Child custody dictated by best interests of the child, not prenup

Engaged Michigan couples may think about drafting a prenuptial agreement before entering marriage so that they can protect their assets. Things can get a little complicated, though, if one of the parties has a child from a previous relationship. If the other parent is no longer involved in the child’s life, then the new stepparent may wish to consider legally adopting the child. This means that he or she would be considered the child’s parent. It also means that should the marriage end in divorce, the couple or family court would determine child custody and child support. Can these things be included in a prenup?

The answer is no, because all children must be treated equally when it comes to determining child support and custody.
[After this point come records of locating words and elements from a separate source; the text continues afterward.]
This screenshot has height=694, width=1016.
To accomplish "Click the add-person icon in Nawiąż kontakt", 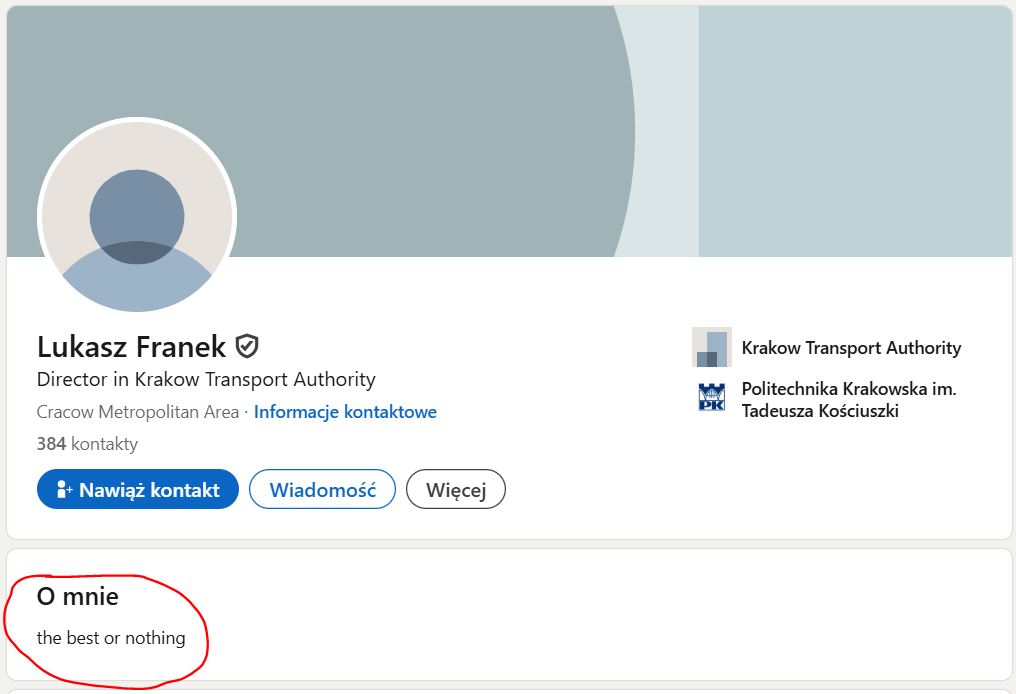I will coord(65,490).
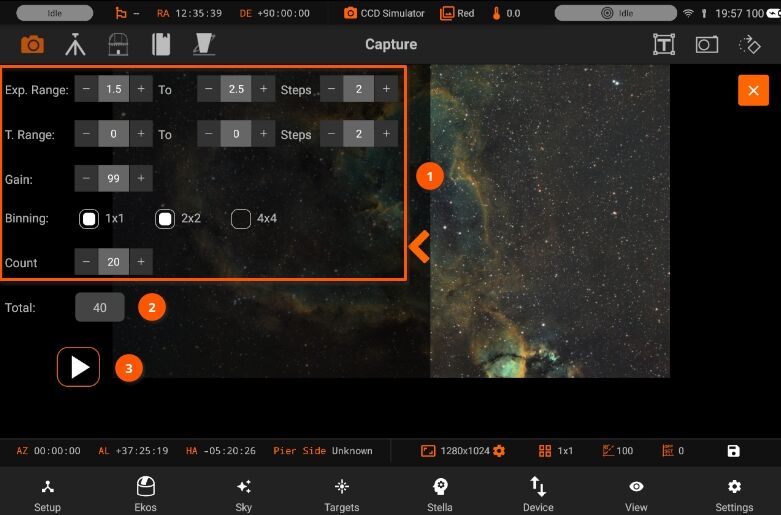This screenshot has height=515, width=781.
Task: Enable the 4x4 binning checkbox
Action: click(x=241, y=219)
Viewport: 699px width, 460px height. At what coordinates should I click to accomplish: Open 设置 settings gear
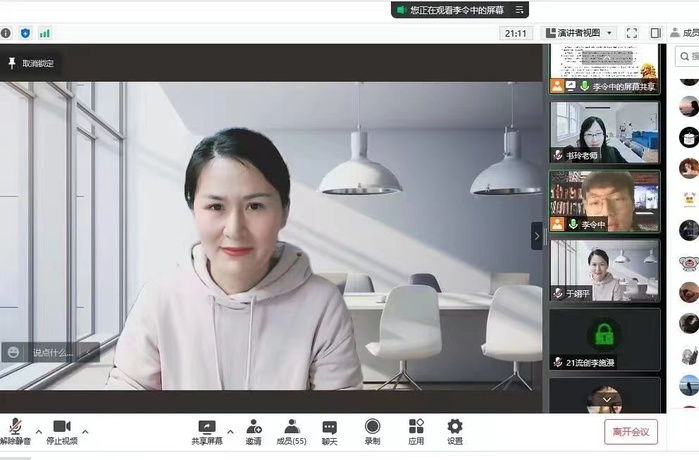tap(455, 432)
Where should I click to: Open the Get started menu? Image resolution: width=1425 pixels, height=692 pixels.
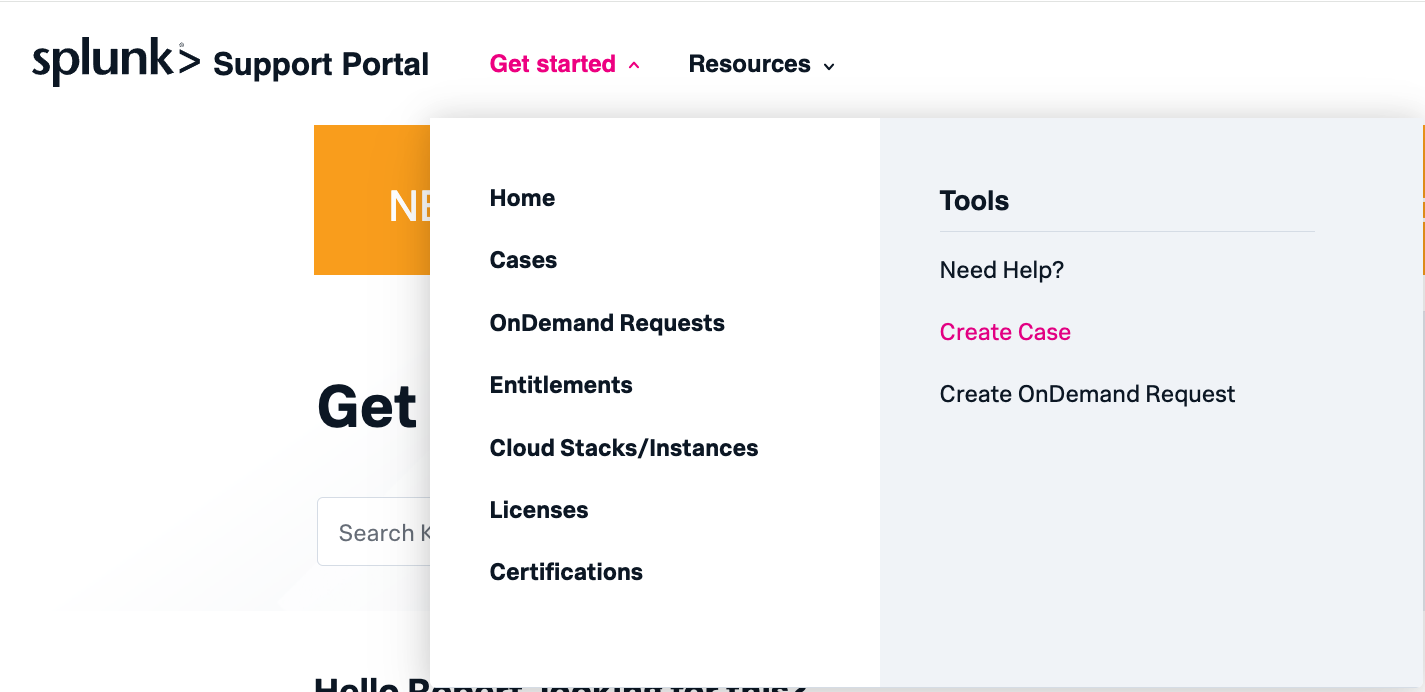coord(553,63)

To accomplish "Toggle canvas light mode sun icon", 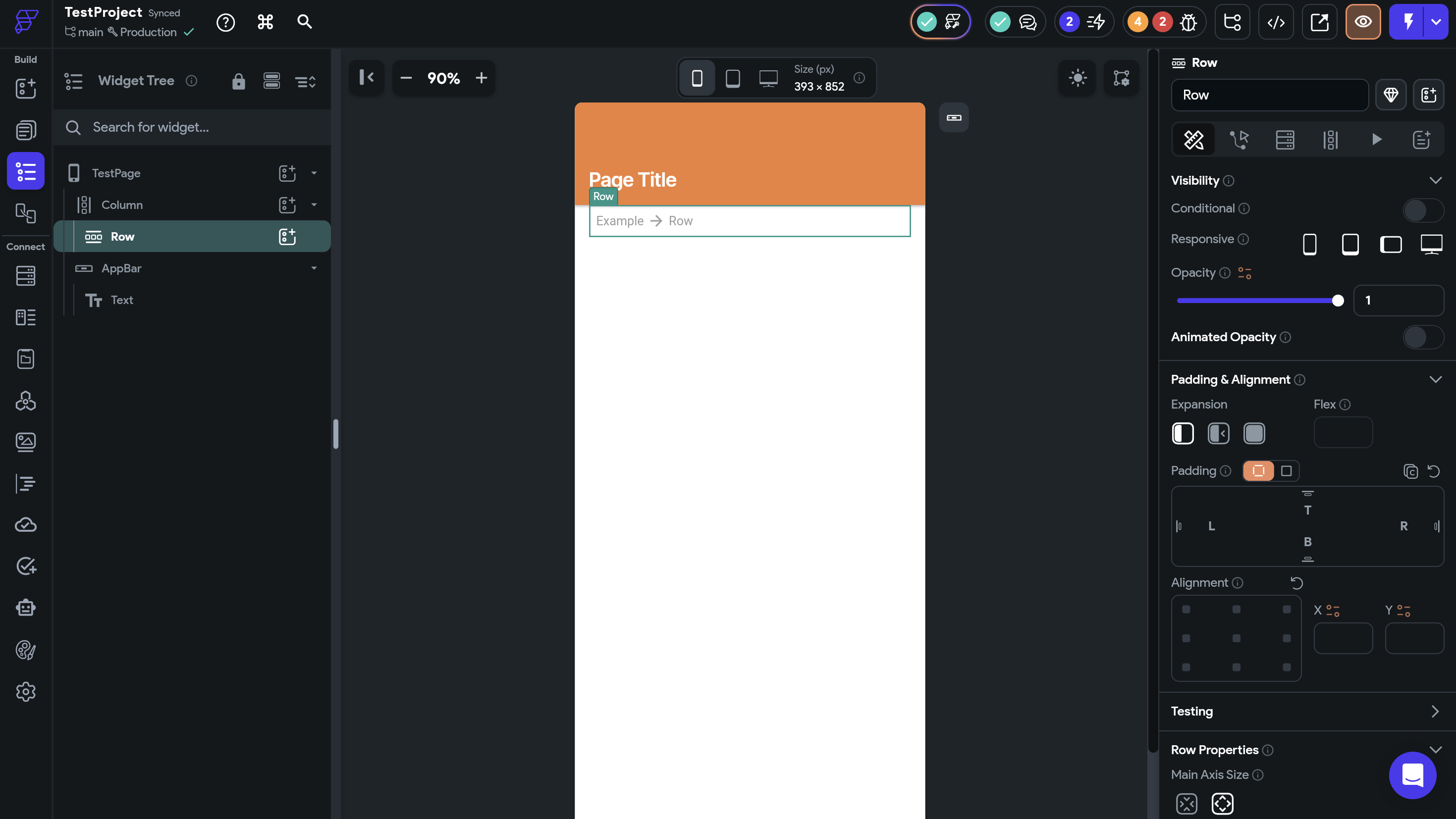I will pyautogui.click(x=1078, y=78).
When courts decide on custody arrangements, they look to the best interests of the child, and sometimes, the child’s preference. Is there an emotional tie between parent and child? Does one parent spend more time with the child than the other? The courts use this information to decide how to award custody.

In terms of child support, this is calculated based on the incomes of both parents. The judge has to calculate this amount in order to be fair. This is something that can change from the time the prenup is created to the time the couple files for divorce, which is why child support limitations cannot be included in a prenup.

Prenups are great legal tools for keeping a spouse’s property or assets separate when entering into a marriage. However, when it comes to the best interests of a child, this legal agreement cannot be used to determine custody or support. If you have questions about such divorce-related topics, it’s best to seek answers from a legal professional.